- [Fragmento proporcionado]
★ ★ ★ ★ ★

Existe además una coincidencia particularmente significativa en el vínculo entre las víctimas y quienes están acusados de asesinarlas: en los tres casos, los femicidas eran padres de hijos que habían tenido con las mujeres asesinadas.
Gemma tenía un hijo de 11 años junto a Marín y la pareja se había separado aproximadamente dos meses antes del crimen.
Pamela Rodríguez tenía un bebé de apenas tres meses cuando fue asesinada. La joven y Castillo Cortez habían convivido durante más de un año y, tras separarse, ella había regresado a la casa de su familia debido a los maltratos que sufría, según los testimonios incorporados a la investigación.
En el caso de Yanina Pérez, el femicidio también estuvo atravesado por una relación previa con el acusado y por la condición de expareja. La causa terminó elevada a juicio y la Fiscalía anticipó que solicitará prisión perpetua para Ariel Omar Pérez.
El cuarto elemento que atraviesa las tres historias -y que posiblemente sea el más importante para entender el contexto- son los antecedentes de violencia de género. Gemma denunció a Marín apenas un día antes de ser asesinada. Esa presentación quedó incorporada a la investigación y ahora forma parte de las evidencias destinadas a reconstruir la relación y el contexto previo al crimen.
En el caso de Pamela, su madre había señalado que existían numerosas denuncias por violencia de género contra Castillo Cortez. Los testimonios reunidos durante la investigación describieron al joven como una persona violenta, celosa y posesiva.

★ ★ ★ ★ ★

- [Registros aportados]
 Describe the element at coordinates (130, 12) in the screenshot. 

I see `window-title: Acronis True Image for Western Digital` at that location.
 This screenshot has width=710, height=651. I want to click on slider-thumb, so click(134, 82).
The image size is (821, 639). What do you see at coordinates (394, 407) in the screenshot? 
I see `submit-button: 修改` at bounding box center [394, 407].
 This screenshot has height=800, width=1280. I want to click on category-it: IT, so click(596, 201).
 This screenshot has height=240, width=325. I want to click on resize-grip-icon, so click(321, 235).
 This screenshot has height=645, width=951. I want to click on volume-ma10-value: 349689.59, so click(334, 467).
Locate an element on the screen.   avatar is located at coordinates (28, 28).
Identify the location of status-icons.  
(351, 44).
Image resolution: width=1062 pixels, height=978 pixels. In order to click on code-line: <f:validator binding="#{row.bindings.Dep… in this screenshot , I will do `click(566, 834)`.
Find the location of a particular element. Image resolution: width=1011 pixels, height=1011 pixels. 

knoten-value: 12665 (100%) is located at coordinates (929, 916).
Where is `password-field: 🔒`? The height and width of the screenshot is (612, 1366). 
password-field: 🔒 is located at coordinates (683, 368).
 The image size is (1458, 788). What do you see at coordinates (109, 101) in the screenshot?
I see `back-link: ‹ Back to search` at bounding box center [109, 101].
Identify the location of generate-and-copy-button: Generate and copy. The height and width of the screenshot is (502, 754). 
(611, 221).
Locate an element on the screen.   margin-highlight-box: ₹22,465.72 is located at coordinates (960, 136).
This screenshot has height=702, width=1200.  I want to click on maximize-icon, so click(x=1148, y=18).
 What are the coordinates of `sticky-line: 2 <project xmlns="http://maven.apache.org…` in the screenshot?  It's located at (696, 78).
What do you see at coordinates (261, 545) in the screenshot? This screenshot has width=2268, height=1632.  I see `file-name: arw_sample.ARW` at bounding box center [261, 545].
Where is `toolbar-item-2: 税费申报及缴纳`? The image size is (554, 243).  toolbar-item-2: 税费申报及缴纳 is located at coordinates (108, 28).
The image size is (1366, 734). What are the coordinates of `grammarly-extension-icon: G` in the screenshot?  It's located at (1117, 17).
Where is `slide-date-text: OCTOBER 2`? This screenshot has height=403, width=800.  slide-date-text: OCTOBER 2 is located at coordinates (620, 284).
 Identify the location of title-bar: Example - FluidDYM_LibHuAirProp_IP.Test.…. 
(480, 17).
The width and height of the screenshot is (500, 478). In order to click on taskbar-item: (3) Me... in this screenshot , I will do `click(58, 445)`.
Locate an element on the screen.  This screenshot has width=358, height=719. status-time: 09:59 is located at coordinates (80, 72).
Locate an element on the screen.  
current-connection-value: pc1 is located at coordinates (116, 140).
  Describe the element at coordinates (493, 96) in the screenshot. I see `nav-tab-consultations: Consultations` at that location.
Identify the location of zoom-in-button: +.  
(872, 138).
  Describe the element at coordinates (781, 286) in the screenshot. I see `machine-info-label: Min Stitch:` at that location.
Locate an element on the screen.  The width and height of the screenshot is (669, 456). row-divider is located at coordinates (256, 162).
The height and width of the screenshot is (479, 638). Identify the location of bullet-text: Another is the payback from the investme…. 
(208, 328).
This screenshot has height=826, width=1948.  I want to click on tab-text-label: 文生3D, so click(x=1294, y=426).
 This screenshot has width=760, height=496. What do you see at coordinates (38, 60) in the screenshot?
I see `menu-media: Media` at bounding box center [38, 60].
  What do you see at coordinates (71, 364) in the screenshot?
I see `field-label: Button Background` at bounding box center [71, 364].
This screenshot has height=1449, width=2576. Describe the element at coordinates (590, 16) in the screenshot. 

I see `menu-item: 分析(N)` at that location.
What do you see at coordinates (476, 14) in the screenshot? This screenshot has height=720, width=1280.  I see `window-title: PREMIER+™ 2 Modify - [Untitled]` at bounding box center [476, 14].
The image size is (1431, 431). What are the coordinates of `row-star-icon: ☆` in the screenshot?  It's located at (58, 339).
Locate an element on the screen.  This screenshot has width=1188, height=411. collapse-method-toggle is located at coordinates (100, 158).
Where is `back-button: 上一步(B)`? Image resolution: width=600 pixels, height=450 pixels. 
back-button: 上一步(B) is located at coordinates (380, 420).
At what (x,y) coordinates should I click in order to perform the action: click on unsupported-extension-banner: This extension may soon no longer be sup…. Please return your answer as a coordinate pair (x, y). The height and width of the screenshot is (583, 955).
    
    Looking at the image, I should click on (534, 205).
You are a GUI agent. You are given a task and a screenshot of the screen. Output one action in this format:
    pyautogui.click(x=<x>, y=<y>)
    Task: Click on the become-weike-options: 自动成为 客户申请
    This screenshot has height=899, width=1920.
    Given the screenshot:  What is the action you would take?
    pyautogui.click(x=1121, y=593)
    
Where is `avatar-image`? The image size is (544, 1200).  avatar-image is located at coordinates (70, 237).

★ ★ ★ ★ ★

- [Lista de tareas]
- 1) Resume como lista el párrafo de la nota sobre los femicidios que empieza con "El cuarto elemento que atraviesa" y conserva sus datos principales.
- 2) Prosigue la nota sobre los femicidios a partir de su última oración.
Los registros son un material aparte de la nota sobre los femicidios.

- [Respuestas dadas]
- 1)
- El cuarto elemento común a las tres historias, quizá el más importante para entender el contexto, son los antecedentes de violencia de género.
- Gemma denunció a Marín apenas un día antes de ser asesinada.
- Esa denuncia se sumó a la investigación y hoy es una de las pruebas para reconstruir la relación y el contexto previo al crimen.

- 2)
Yanina también había atravesado una relación conflictiva con el hombre que terminó acusado de asesinarla. Antes del crimen, ambos habían sido vistos discutiendo en los días previos, mientras compartían el ámbito laboral en el cementerio de Angaco.
La comparación entre los tres casos deja así una secuencia que se repite con diferencias, pero también con puntos de contacto difíciles de ignorar: una relación previa marcada por violencia, un vínculo de expareja y parentalidad, un ataque con arma blanca, una huida inmediata y un intento de utilizar la geografía del lugar para esconderse.
El femicidio de la Costanera vuelve a mostrar, de esta manera, que el momento del asesinato no necesariamente comienza con el primer golpe o la primera puñalada. En los tres casos, las historias de violencia y conflicto entre víctima y victimario ya existían antes de que el crimen ocurriera. Y, en al menos dos de ellos, las advertencias habían llegado previamente al ámbito judicial a través de denuncias por violencia de género.